§ Excerpted passage
________________________
When examining the media links for over 600 victims of transphobic violence that were memorialized on the TDOR website between 2009 and 2018, I found that when a trans woman of color was murdered, the accompanying media link beneath her name invariably spectacularized her death, thus objectifying her body in service of the broader politics of remembrance. Racialized trans bodies are no longer erased through genericization but, instead, are graphically brutalized post-mortem. Replacing the staccatoed efficiency of descriptive nouns that are easily boiled down to the singular, bare-boned truth of a brutal end, this memorial website, populated with almost entirely racialized bodies, has become increasingly enfleshed with the raw viscerality of visual representation.

On the TDOR website, these descriptions of the “causes of death” for trans women of color are frequently as bare as the “bare lives” they seek to represent: trans women of color have been variously described as dying from blunt force trauma to the head, to being shot multiple times in the face or head, to being burned beyond recognition. In extreme cases, the attacker may, indeed, choose to get close and personal: limbs are dismembered, heads are removed and tossed in dumpsters, and genitals are hacked off.

The first media link to feature the uncensored corpse of a murdered trans person of color was posted on the TDOR website in 2010, when the body of an unidentified trans woman was discovered in Chihuahua, Mexico (Int’l TDOR 2010). Although the cause of death on her individual memorial entry for 2010 states that she was simply beheaded, the TDOR spreadsheet tells us that she was “beheaded while still alive” and that “her head was found a mile away from her body” (Int’l TDOR n.d.). On her individual memorial entry, a hyperlink to a Spanish-language blog shows a very graphic picture of a bruised and bloodied decapitated torso lying on the ground. The image is haunting because it re-animates the duality of her erasure: first, in literal death—as a body stripped of the identifying characteristics that would have been granted to it by the presence of a head—and then in the subsequent narration of that death. In lieu of a name or a picture—for we are provided with only the generic “No Photo” photo for this “unidentified transgender woman”—this virtual injunction to behold the corpse via the media link highlights the disjunction between the hypervisible banality of post-mortem racial abjection and the convivial racial erasures that sustain the curatorial project of contemporary trans memorialization.

Curating Death

Notably, the vast majority of the graphic photos used on the TDOR website have been culled from both tabloid and mainstream South American press who, as website curator Gwendolyn Smith remarked, “[do] not hold back on those photos” (G. Smith 2016). As an example, in 2012, graphic pictures of the brutalized bodies of Carla White, Leandro Eduardo Campos Ferreira, and Paulo Robert Campos, all from Brazil, were available through hyperlinks on the TDOR website (Int’l TDOR 2012). This trend persisted in 2013. Among other pictures linked to the website, perhaps the most haunting hyperlink was that of an “unidentified child,” a thirteen-year-old who had been hanged to death in Macaíba, Rio Grande do Norte, Brazil (TDOR 2013). In the five screenshots linked to this page on the TDOR website, a child’s body lies in a dense thicket of bright green foliage. Close-up pictures show the black rope still tied cruelly against the delicate skin of their neck. Above the burst of white foam running down one side of their open mouth, their eyes have been left blankly open (Flintstone 2013).
________________________
In the excerpted passage, why is the image linked for the unidentified trans woman found in Chihuahua, Mexico, called haunting? Answer in one to three sentences.

§ Data extract
________________________
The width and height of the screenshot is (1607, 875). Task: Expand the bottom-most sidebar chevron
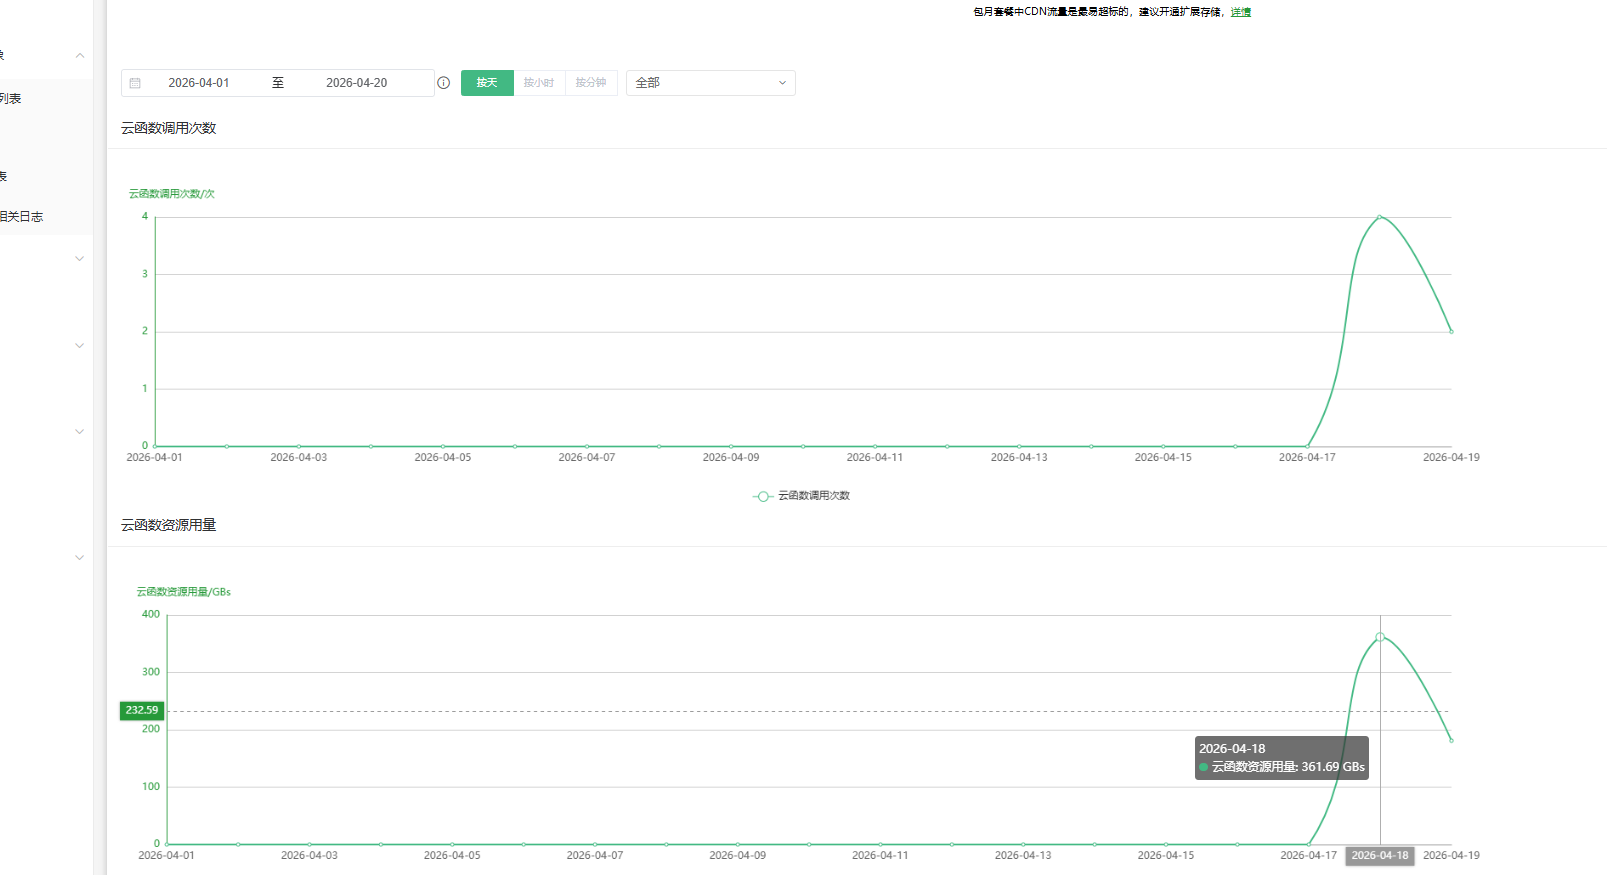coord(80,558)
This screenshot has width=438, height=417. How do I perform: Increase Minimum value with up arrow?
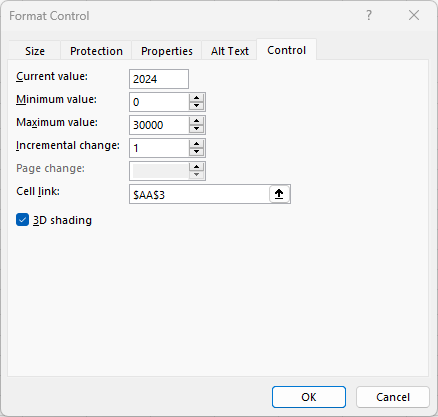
________________________
§ Solution to this exercise
The image is haunting because it re-animates the duality of her erasure. She is erased first in literal death, as a body stripped of the identifying characteristics that the presence of a head would have granted it. She is erased again in the subsequent narration of that death.